**Task details:** Read the data and repeat all of it exactly.

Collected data
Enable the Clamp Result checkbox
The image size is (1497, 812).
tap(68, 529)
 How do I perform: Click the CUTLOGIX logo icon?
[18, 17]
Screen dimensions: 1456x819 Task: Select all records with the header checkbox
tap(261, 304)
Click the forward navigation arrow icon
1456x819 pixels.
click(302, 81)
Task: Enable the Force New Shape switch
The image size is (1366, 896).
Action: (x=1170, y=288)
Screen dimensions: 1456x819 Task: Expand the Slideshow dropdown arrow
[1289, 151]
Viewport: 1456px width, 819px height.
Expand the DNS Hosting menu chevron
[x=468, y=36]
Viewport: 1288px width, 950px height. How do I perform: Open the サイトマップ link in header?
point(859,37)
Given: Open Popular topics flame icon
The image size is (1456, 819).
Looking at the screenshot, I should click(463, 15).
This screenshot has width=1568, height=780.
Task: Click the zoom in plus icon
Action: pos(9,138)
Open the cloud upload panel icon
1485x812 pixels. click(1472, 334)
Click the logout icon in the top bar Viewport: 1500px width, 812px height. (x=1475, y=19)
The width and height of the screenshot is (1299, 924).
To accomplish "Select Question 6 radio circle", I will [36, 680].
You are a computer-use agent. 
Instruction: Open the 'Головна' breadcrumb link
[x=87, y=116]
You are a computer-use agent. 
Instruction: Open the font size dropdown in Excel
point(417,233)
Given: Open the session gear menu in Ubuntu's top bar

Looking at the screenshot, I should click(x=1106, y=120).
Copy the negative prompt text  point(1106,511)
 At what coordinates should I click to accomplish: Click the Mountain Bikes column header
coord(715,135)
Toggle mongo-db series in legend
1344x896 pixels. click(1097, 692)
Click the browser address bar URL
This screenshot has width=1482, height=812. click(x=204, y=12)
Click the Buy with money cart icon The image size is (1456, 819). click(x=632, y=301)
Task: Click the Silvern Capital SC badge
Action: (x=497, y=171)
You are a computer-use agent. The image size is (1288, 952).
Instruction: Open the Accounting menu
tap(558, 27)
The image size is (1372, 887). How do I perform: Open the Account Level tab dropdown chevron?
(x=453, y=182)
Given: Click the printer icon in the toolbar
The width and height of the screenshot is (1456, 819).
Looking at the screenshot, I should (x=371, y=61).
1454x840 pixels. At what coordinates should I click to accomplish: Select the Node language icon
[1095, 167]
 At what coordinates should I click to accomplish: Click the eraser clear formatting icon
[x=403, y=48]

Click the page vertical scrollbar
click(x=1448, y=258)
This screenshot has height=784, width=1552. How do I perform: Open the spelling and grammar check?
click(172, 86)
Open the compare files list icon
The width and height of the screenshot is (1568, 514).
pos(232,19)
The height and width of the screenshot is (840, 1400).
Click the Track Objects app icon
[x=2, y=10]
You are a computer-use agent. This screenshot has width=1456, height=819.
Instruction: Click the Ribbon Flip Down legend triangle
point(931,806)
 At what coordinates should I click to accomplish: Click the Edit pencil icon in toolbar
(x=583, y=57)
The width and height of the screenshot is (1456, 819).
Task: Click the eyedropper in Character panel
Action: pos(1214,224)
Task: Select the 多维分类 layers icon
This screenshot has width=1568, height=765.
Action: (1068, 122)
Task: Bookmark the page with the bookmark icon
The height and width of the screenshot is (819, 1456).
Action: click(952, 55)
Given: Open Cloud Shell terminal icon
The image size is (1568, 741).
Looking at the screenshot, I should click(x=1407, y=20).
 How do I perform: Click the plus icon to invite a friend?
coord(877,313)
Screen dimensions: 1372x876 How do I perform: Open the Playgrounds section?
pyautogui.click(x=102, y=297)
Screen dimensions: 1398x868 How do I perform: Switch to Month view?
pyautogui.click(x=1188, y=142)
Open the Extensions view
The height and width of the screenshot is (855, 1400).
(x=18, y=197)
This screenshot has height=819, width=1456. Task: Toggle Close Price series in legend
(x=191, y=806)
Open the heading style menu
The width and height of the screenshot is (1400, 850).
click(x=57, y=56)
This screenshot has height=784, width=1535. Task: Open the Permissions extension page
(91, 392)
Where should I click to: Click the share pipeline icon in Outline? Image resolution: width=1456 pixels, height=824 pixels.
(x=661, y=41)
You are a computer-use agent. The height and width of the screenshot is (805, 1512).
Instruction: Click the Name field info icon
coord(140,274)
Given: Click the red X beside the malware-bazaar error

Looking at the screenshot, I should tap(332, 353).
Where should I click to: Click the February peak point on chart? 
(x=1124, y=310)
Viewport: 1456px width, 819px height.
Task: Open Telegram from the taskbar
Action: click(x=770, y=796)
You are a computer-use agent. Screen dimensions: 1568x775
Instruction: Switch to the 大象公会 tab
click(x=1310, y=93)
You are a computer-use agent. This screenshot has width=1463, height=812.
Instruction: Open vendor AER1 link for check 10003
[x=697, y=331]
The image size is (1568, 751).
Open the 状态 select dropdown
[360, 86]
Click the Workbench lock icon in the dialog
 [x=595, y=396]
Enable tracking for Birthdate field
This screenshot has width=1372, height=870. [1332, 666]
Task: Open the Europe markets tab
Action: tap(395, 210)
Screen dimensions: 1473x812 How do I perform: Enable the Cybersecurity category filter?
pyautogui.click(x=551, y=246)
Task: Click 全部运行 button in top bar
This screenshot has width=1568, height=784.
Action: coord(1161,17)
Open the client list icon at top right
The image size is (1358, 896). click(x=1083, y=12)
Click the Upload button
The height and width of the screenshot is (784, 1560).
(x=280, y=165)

**Solved exercise:**
Enable the Clamp Result checkbox
The image size is (1497, 812).
tap(68, 529)
 How do I perform: Click the CUTLOGIX logo icon?
[18, 17]
Screen dimensions: 1456x819 Task: Select all records with the header checkbox
tap(261, 304)
Click the forward navigation arrow icon
1456x819 pixels.
click(302, 81)
Task: Enable the Force New Shape switch
The image size is (1366, 896).
Action: (x=1170, y=288)
Screen dimensions: 1456x819 Task: Expand the Slideshow dropdown arrow
[1289, 151]
Viewport: 1456px width, 819px height.
Expand the DNS Hosting menu chevron
[x=468, y=36]
Viewport: 1288px width, 950px height. How do I perform: Open the サイトマップ link in header?
point(859,37)
Given: Open Popular topics flame icon
The image size is (1456, 819).
Looking at the screenshot, I should click(463, 15).
This screenshot has width=1568, height=780.
Task: Click the zoom in plus icon
Action: pos(9,138)
Open the cloud upload panel icon
1485x812 pixels. click(1472, 334)
Click the logout icon in the top bar Viewport: 1500px width, 812px height. (x=1475, y=19)
The width and height of the screenshot is (1299, 924).
To accomplish "Select Question 6 radio circle", I will [36, 680].
You are a computer-use agent. 
Instruction: Open the 'Головна' breadcrumb link
[x=87, y=116]
You are a computer-use agent. 
Instruction: Open the font size dropdown in Excel
point(417,233)
Given: Open the session gear menu in Ubuntu's top bar

Looking at the screenshot, I should click(x=1106, y=120).
Copy the negative prompt text  point(1106,511)
 At what coordinates should I click to accomplish: Click the Mountain Bikes column header
coord(715,135)
Toggle mongo-db series in legend
1344x896 pixels. click(1097, 692)
Click the browser address bar URL
This screenshot has width=1482, height=812. click(x=204, y=12)
Click the Buy with money cart icon The image size is (1456, 819). click(x=632, y=301)
Task: Click the Silvern Capital SC badge
Action: (x=497, y=171)
You are a computer-use agent. The image size is (1288, 952).
Instruction: Open the Accounting menu
tap(558, 27)
The image size is (1372, 887). How do I perform: Open the Account Level tab dropdown chevron?
(x=453, y=182)
Given: Click the printer icon in the toolbar
The width and height of the screenshot is (1456, 819).
Looking at the screenshot, I should (x=371, y=61).
1454x840 pixels. At what coordinates should I click to accomplish: Select the Node language icon
[1095, 167]
 At what coordinates should I click to accomplish: Click the eraser clear formatting icon
[x=403, y=48]

Click the page vertical scrollbar
click(x=1448, y=258)
This screenshot has height=784, width=1552. How do I perform: Open the spelling and grammar check?
click(172, 86)
Open the compare files list icon
The width and height of the screenshot is (1568, 514).
pos(232,19)
The height and width of the screenshot is (840, 1400).
Click the Track Objects app icon
[x=2, y=10]
You are a computer-use agent. This screenshot has width=1456, height=819.
Instruction: Click the Ribbon Flip Down legend triangle
point(931,806)
 At what coordinates should I click to accomplish: Click the Edit pencil icon in toolbar
(x=583, y=57)
The width and height of the screenshot is (1456, 819).
Task: Click the eyedropper in Character panel
Action: pos(1214,224)
Task: Select the 多维分类 layers icon
This screenshot has width=1568, height=765.
Action: (1068, 122)
Task: Bookmark the page with the bookmark icon
The height and width of the screenshot is (819, 1456).
Action: click(952, 55)
Given: Open Cloud Shell terminal icon
The image size is (1568, 741).
Looking at the screenshot, I should click(x=1407, y=20).
 How do I perform: Click the plus icon to invite a friend?
coord(877,313)
Screen dimensions: 1372x876 How do I perform: Open the Playgrounds section?
pyautogui.click(x=102, y=297)
Screen dimensions: 1398x868 How do I perform: Switch to Month view?
pyautogui.click(x=1188, y=142)
Open the Extensions view
The height and width of the screenshot is (855, 1400).
(x=18, y=197)
This screenshot has height=819, width=1456. Task: Toggle Close Price series in legend
(x=191, y=806)
Open the heading style menu
The width and height of the screenshot is (1400, 850).
click(x=57, y=56)
This screenshot has height=784, width=1535. Task: Open the Permissions extension page
(91, 392)
Where should I click to: Click the share pipeline icon in Outline? Image resolution: width=1456 pixels, height=824 pixels.
(x=661, y=41)
You are a computer-use agent. The height and width of the screenshot is (805, 1512).
Instruction: Click the Name field info icon
coord(140,274)
Given: Click the red X beside the malware-bazaar error

Looking at the screenshot, I should tap(332, 353).
Where should I click to: Click the February peak point on chart? 
(x=1124, y=310)
Viewport: 1456px width, 819px height.
Task: Open Telegram from the taskbar
Action: click(x=770, y=796)
You are a computer-use agent. Screen dimensions: 1568x775
Instruction: Switch to the 大象公会 tab
click(x=1310, y=93)
You are a computer-use agent. This screenshot has width=1463, height=812.
Instruction: Open vendor AER1 link for check 10003
[x=697, y=331]
The image size is (1568, 751).
Open the 状态 select dropdown
[360, 86]
Click the Workbench lock icon in the dialog
 [x=595, y=396]
Enable tracking for Birthdate field
This screenshot has width=1372, height=870. [1332, 666]
Task: Open the Europe markets tab
Action: tap(395, 210)
Screen dimensions: 1473x812 How do I perform: Enable the Cybersecurity category filter?
pyautogui.click(x=551, y=246)
Task: Click 全部运行 button in top bar
This screenshot has width=1568, height=784.
Action: coord(1161,17)
Open the client list icon at top right
The image size is (1358, 896). click(x=1083, y=12)
Click the Upload button
The height and width of the screenshot is (784, 1560).
(x=280, y=165)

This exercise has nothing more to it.